Shortly after the Soviet military expelled the Nazi occupation forces from the Crimean peninsula, the Soviet government issued a decree falsely accusing the Crimean Tatars of mass treason and ordering their deportation to Uzbekistan. The State Defense Committee (GKO) issued Decree 5859ss on 11 May 1944 instructing the NKVD to resettle all Crimean Tatars in Uzbekistan before 1 June 1944. An English language translation of the entire decree can be read here. The actual deportation of the Crimean Tatars began exactly a week later on 18 May 1944. By the end of 20 May 1944, nearly the entire Crimean Tatar population of over 180,000 people had been forcibly removed from their ancestral homeland and put on trains bound for Uzbekistan, the Urals, and other distant regions. I will have another more detailed post up on 18 May 2014 to commemorate the day of the actual deportation.

Friday, May 09, 2014

Thoughts on Victory Day

Today is Victory Day in the former USSR. That is the anniversary of the victory over Nazi Germany. The Soviet victory over Nazi Germany was not a result of the efforts of Stalin or the CPSU. But, rather a victory brought about by the fighting men in the Red Army against Nazi aggression in defense of their various homelands in the USSR. As a result the victory does not belong to only Russians or even only the larger nationalities of the USSR. All of the Soviet nationalities including those wrongly accused of treason and collectively punished by the Stalin regime participated in the victory. Ethnic Germans, Koreans, Chechens, Ingush, Kalmyks, Crimean Tatars, and Balkars all received the Hero of the Soviet Union award (the highest honor possible) during the war in addition to thousands of Ukrainians and hundreds of other non-Russians. Crimean Tatar pilot Ahmet-Khan Sultan was in fact twice decorated as a Hero of the Soviet Union. Without the contribution of the non-Russian population of the USSR the Russians alone would not have been able to defeat Nazi Germany in 1945. Today there seem to be some elements of the Russian population who have forgotten this fact.


Monday, May 05, 2014

Soviet-Mennonite Writers of the 1930s

I just came a across a very interesting article today on Mennonite writers in Soviet Ukraine that were strongly supportive of communism in the 1920s and 1930s. They were part of a larger circle of ethnic German writers in Ukraine that were most active from 1930-1935 and centered around Kharkhiv.

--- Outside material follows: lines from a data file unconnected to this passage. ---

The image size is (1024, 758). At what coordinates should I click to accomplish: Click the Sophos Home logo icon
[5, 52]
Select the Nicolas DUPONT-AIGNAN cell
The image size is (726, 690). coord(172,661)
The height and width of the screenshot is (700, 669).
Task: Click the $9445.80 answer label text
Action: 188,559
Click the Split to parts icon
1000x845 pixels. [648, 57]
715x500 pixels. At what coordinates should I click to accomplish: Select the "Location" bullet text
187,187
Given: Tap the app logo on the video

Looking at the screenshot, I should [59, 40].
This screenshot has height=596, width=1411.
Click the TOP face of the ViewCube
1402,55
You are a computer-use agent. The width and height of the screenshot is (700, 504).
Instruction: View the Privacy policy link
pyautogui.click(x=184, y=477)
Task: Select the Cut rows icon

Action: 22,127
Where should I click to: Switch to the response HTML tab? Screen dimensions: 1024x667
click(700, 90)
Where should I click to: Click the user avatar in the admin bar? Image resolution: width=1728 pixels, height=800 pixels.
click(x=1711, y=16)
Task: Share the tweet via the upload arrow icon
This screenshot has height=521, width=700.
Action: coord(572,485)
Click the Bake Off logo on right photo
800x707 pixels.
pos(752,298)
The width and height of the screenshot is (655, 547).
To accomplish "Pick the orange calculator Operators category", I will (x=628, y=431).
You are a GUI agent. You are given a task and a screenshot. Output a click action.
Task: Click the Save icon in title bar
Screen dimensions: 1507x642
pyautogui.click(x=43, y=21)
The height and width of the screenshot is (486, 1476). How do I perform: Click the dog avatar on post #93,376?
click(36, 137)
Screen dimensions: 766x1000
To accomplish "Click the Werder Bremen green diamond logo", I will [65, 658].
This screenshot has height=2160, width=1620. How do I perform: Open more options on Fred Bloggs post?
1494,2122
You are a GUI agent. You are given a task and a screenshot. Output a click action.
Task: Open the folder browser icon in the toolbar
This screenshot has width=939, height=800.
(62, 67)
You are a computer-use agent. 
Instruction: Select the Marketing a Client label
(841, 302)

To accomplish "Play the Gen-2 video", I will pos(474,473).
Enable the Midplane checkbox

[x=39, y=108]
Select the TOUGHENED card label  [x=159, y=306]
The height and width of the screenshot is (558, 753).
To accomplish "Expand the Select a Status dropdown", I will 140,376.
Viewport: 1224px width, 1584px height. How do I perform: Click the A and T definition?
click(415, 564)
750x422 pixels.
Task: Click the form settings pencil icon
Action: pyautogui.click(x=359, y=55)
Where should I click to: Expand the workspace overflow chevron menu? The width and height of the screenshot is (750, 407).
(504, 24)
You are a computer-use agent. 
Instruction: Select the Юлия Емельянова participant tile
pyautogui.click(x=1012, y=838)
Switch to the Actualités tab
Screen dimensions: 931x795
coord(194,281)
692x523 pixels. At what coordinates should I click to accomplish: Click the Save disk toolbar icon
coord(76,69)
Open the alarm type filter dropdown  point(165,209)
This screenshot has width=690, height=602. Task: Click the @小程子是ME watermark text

Foremost among the Mennonite writers producing work in a "socialist realist" vein during this time were David Schellenberg and Gerhard Sawatzky. As the article explains "Soviet-Mennonite writers were in the main committed Marxist-Leninists and sworn enemies of bourgeois capitalism." (Loewen, p. 38). Of course literature that did not follow these strictures could not be published in the USSR, especially during the 1930s when such writing was at its height. Ironically, Schellenberg died in Magadan in 1954 at age 51 and Sawatsky died in Solikamsk in 1944 at age 43. Sawatzky's major novel, Wir selbst (We Ourselves) was only published posthumously in the 1980s. Even strong ideological support for communism and the Soviet system under Stalin was unable to save them from early death in areas famous for housing concentration camps. Their German ethnicity condemned them to that fate and no amount of ideological support for the regime could have saved them.

Source: Harry Loewen, "Anti-Menno: Introduction to Early Soviet-Mennonite Literature (1920-1940)," Journal of Mennonite Studies, vol. 11, 1993, pp. 23-42.

Sunday, May 04, 2014

Slow blogging ahead

This blog is going to be slowing down at least for a couple months. Right now I have a lot of personal issues that are taking up a lot of my time. These include recovering from minor surgery, finding a new place to live, and a whole host of other such problems that take up a lot of time and energy. So this blog which is probably past its expiration date anyways will not be getting as many posts as in the past.